Re: [Pacemaker] failure handling on a cloned resource

Johan Huysmans Fri, 03 May 2013 05:47:04 -0700

Hi,

Below you can see my setup and my test, this shows that my clonedresource with on-fail=block does not recover automatically.


My Setup:

# rpm -aq | grep -i pacemaker
pacemaker-libs-1.1.9-1512.el6.i686
pacemaker-cluster-libs-1.1.9-1512.el6.i686
pacemaker-cli-1.1.9-1512.el6.i686
pacemaker-1.1.9-1512.el6.i686

# crm configure show
node CSE-1
node CSE-2
primitive d_tomcat ocf:ntc:tomcat \
    op monitor interval="15s" timeout="510s" on-fail="block" \
    op start interval="0" timeout="510s" \

params instance_name="NMS" monitor_use_ssl="no"monitor_urls="/cse/health" monitor_timeout="120" \

    meta migration-threshold="1"
primitive ip_11 ocf:heartbeat:IPaddr2 \
    op monitor interval="10s" \

params broadcast="172.16.11.31" ip="172.16.11.31" nic="bond0.111"iflabel="ha" \

    meta migration-threshold="1" failure-timeout="10"
primitive ip_19 ocf:heartbeat:IPaddr2 \
    op monitor interval="10s" \

params broadcast="172.18.19.31" ip="172.18.19.31" nic="bond0.119"iflabel="ha" \

    meta migration-threshold="1" failure-timeout="10"
group svc-cse ip_19 ip_11
clone cl_tomcat d_tomcat
colocation colo_tomcat inf: svc-cse cl_tomcat
order order_tomcat inf: cl_tomcat svc-cse
property $id="cib-bootstrap-options" \
    dc-version="1.1.9-1512.el6-2a917dd" \
    cluster-infrastructure="cman" \
    pe-warn-series-max="9" \
    no-quorum-policy="ignore" \
    stonith-enabled="false" \
    pe-input-series-max="9" \
    pe-error-series-max="9" \
    last-lrm-refresh="1367582088"

Currently only 1 node is available, CSE-1.

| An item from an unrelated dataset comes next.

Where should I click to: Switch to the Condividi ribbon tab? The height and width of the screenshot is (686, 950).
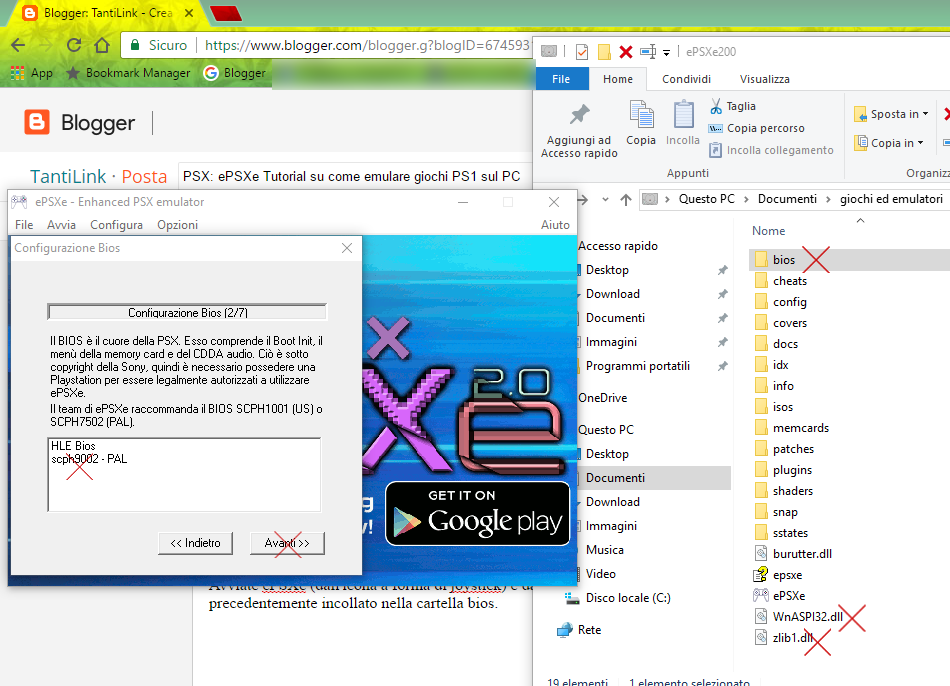687,78
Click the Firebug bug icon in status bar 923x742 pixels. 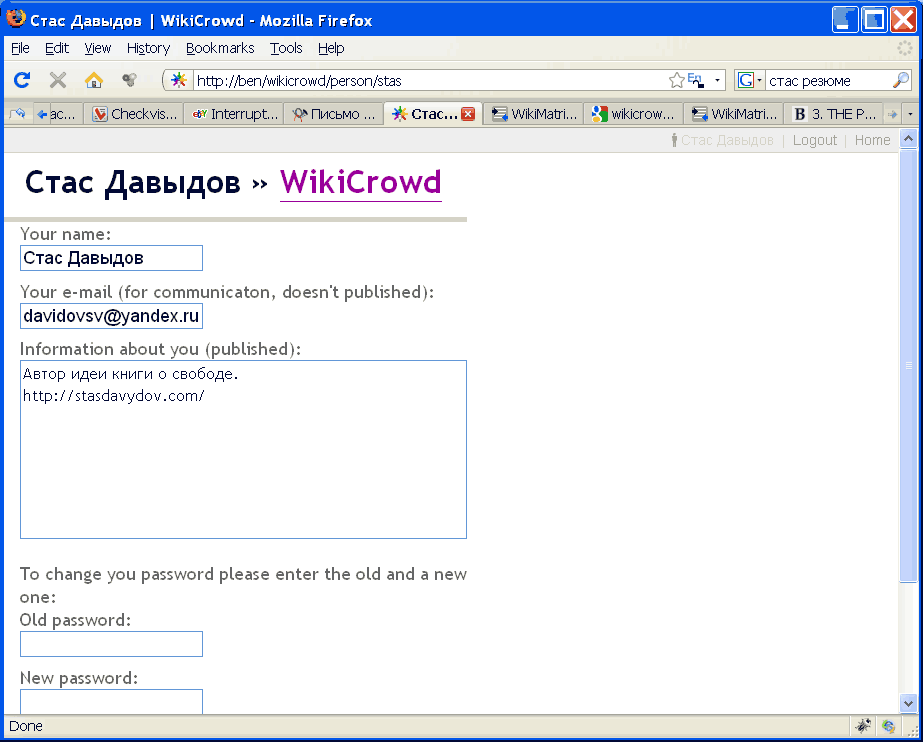click(863, 726)
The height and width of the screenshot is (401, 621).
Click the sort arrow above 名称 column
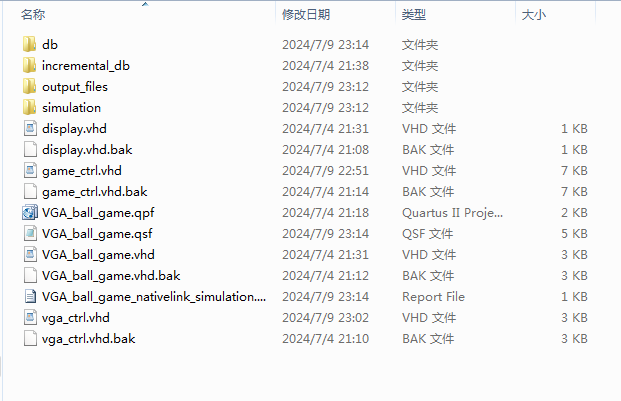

This is how I am currently testing my setup:

=> Starting point: Everything up and running

# crm resource status
 Resource Group: svc-cse
     ip_19    (ocf::heartbeat:IPaddr2):    Started
     ip_11    (ocf::heartbeat:IPaddr2):    Started
 Clone Set: cl_tomcat [d_tomcat]
     Started: [ CSE-1 ]
     Stopped: [ d_tomcat:1 ]

=> Causing failure: Change system so tomcat is running but has a failure(in attachment step_2.log)


# crm resource status
 Resource Group: svc-cse
     ip_19    (ocf::heartbeat:IPaddr2):    Stopped
     ip_11    (ocf::heartbeat:IPaddr2):    Stopped
 Clone Set: cl_tomcat [d_tomcat]
     d_tomcat:0    (ocf::ntc:tomcat):    Started (unmanaged) FAILED
     Stopped: [ d_tomcat:1 ]

=> Fixing failure: Revert system so tomcat is running without failure(in attachment step_3.log)


# crm resource status
 Resource Group: svc-cse
     ip_19    (ocf::heartbeat:IPaddr2):    Stopped
     ip_11    (ocf::heartbeat:IPaddr2):    Stopped
 Clone Set: cl_tomcat [d_tomcat]
     d_tomcat:0    (ocf::ntc:tomcat):    Started (unmanaged) FAILED
     Stopped: [ d_tomcat:1 ]

As you can see in the logs the OCF script doesn't return any failure.This is noticed by pacemaker,however it doesn't reflect in crm_mon and it doesn't start the dependingresources.


Gr.
Johan

On 2013-05-03 03:04, Andrew Beekhof wrote:

On 02/05/2013, at 5:45 PM, Johan Huysmans <johan.huysm...@inuits.be> wrote:

On 2013-05-01 05:48, Andrew Beekhof wrote:

On 17/04/2013, at 9:54 PM, Johan Huysmans <johan.huysm...@inuits.be> wrote:

Hi All,

I'm trying to setup a specific configuration in our cluster, however I'm 
struggling with my configuration.

This is what I'm trying to achieve:
On both nodes of the cluster a daemon must be running (tomcat).
Some failover addresses are configured and must be running on the node with a 
correctly running tomcat.

I have this achieved with a cloned tomcat resource and an collocation between 
the cloned tomcat and the failover addresses.
When I cause a failure in the tomcat on the node running the failover 
addresses, the failover addresses will failover to the other node as expected.
crm_mon shows that this tomcat has a failure.
When I configure the tomcat resource with failure-timeout=0, the failure alarm 
in crm_mon isn't cleared whenever the tomcat failure is fixed.

All sounds right so far.

If my broken tomcat is automatically fixed, I expect this to be noticed by 
pacemaker and that that node will be able to run my failover addresses,
however I don't see this happening.

This is very hard to discuss without seeing logs.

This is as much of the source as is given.